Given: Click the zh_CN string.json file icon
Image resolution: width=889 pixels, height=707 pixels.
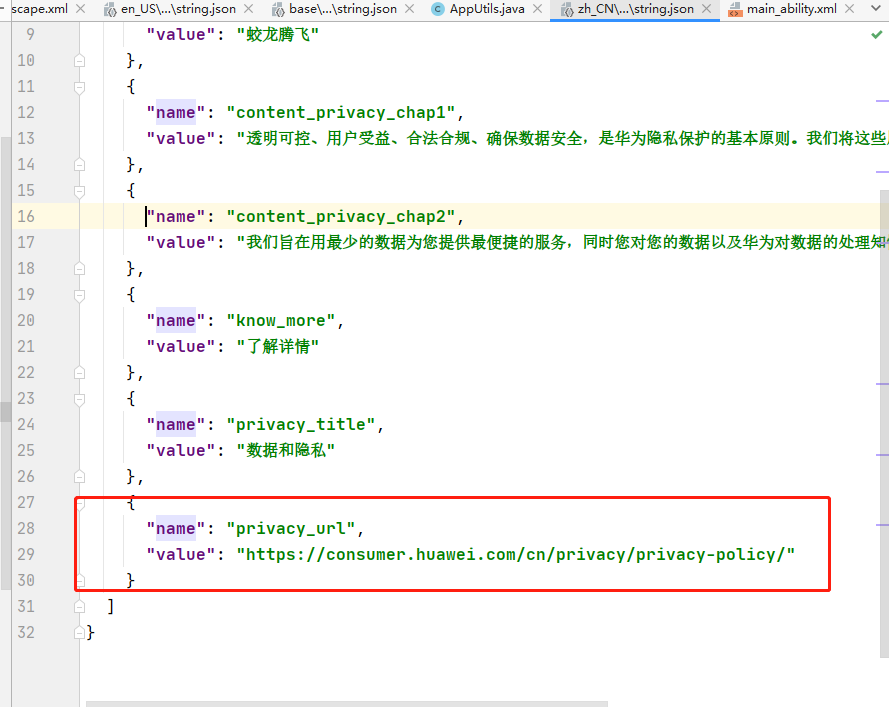Looking at the screenshot, I should coord(567,9).
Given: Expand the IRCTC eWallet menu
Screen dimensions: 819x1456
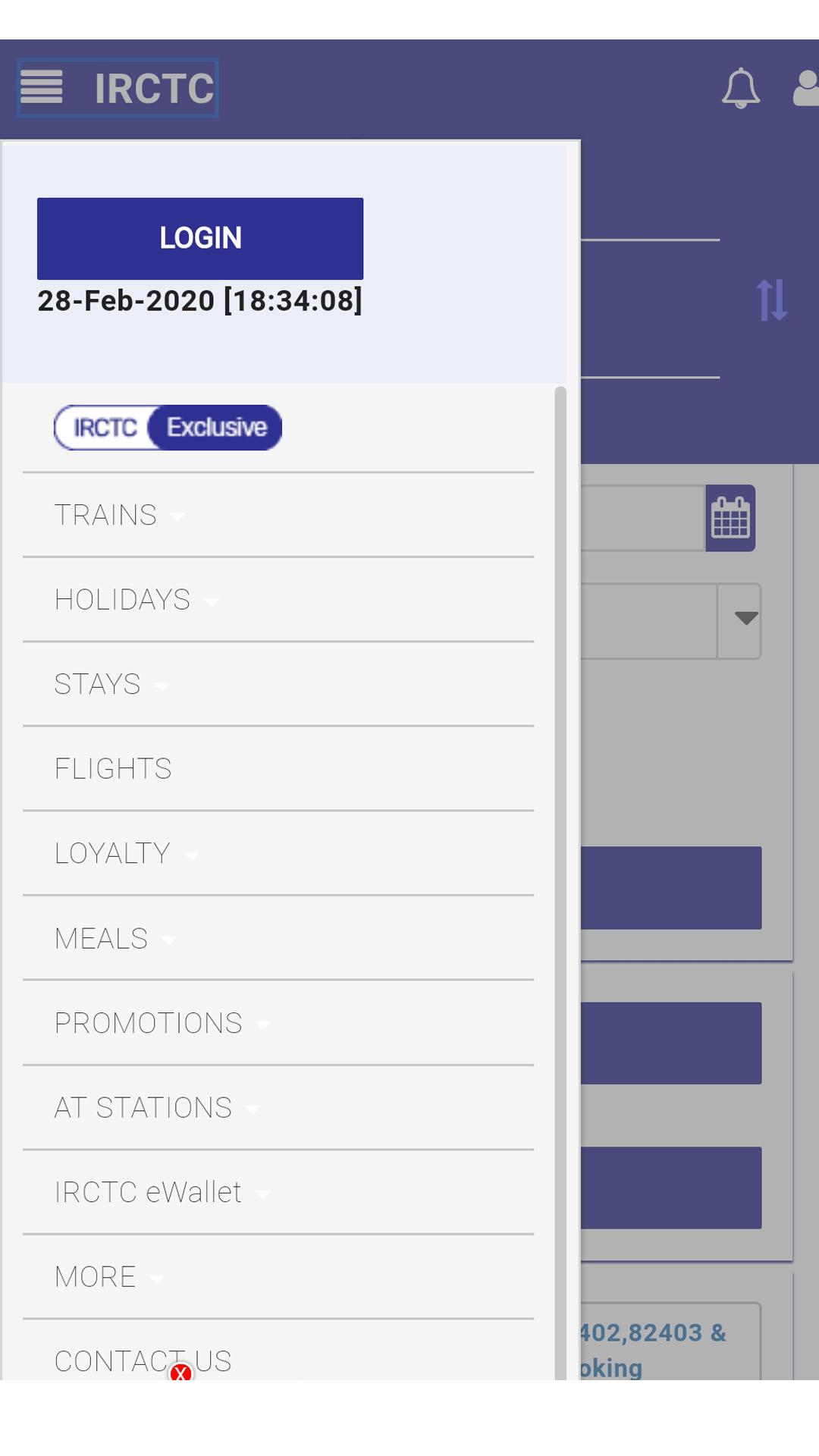Looking at the screenshot, I should click(278, 1192).
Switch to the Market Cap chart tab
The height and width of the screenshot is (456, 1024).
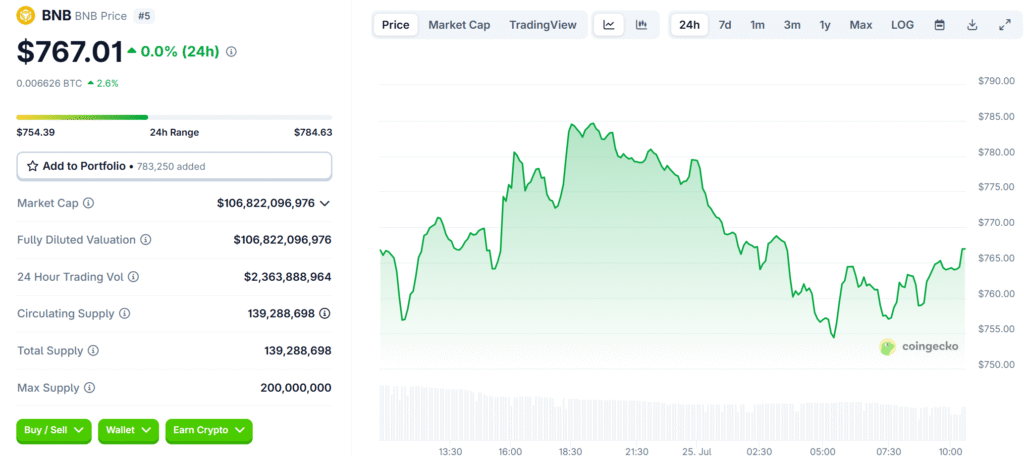[x=459, y=25]
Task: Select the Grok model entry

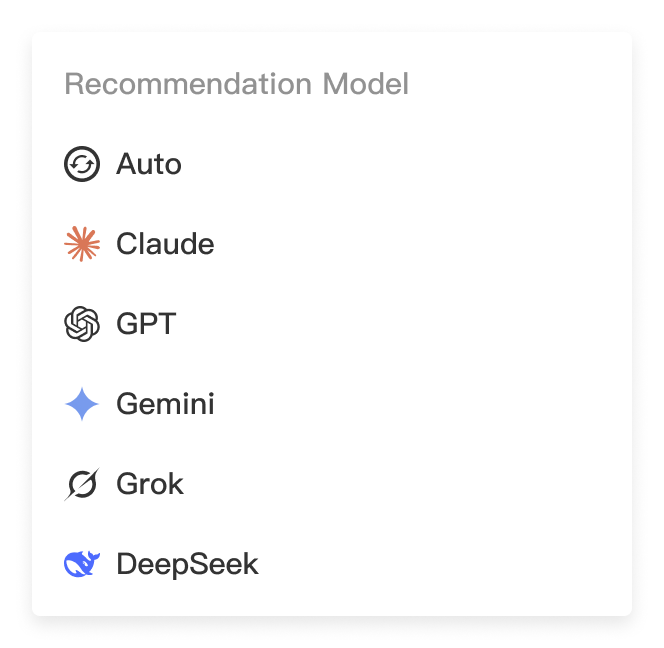Action: click(150, 484)
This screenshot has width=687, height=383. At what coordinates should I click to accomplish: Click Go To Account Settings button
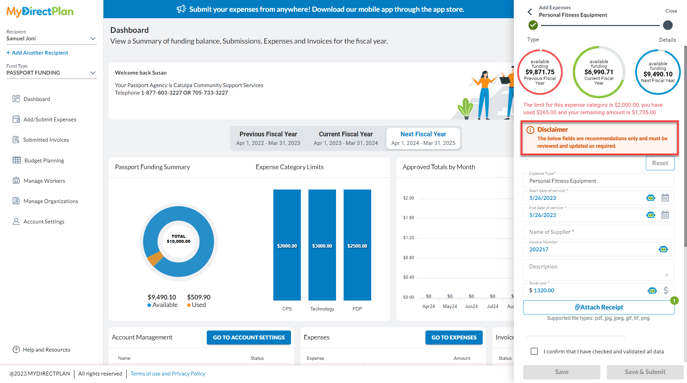(x=249, y=337)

=== THE TASK ===
Exact copy, no pictures: set down all the entries again as they stand.

=== TASK RESPONSE ===
Given: Click the zh_CN string.json file icon
Image resolution: width=889 pixels, height=707 pixels.
Looking at the screenshot, I should coord(567,9).
Given: Expand the IRCTC eWallet menu
Screen dimensions: 819x1456
Looking at the screenshot, I should click(278, 1192).
Switch to the Market Cap chart tab
The height and width of the screenshot is (456, 1024).
[x=459, y=25]
Task: Select the Grok model entry

Action: click(150, 484)
This screenshot has width=687, height=383. At what coordinates should I click to accomplish: Click Go To Account Settings button
(x=249, y=337)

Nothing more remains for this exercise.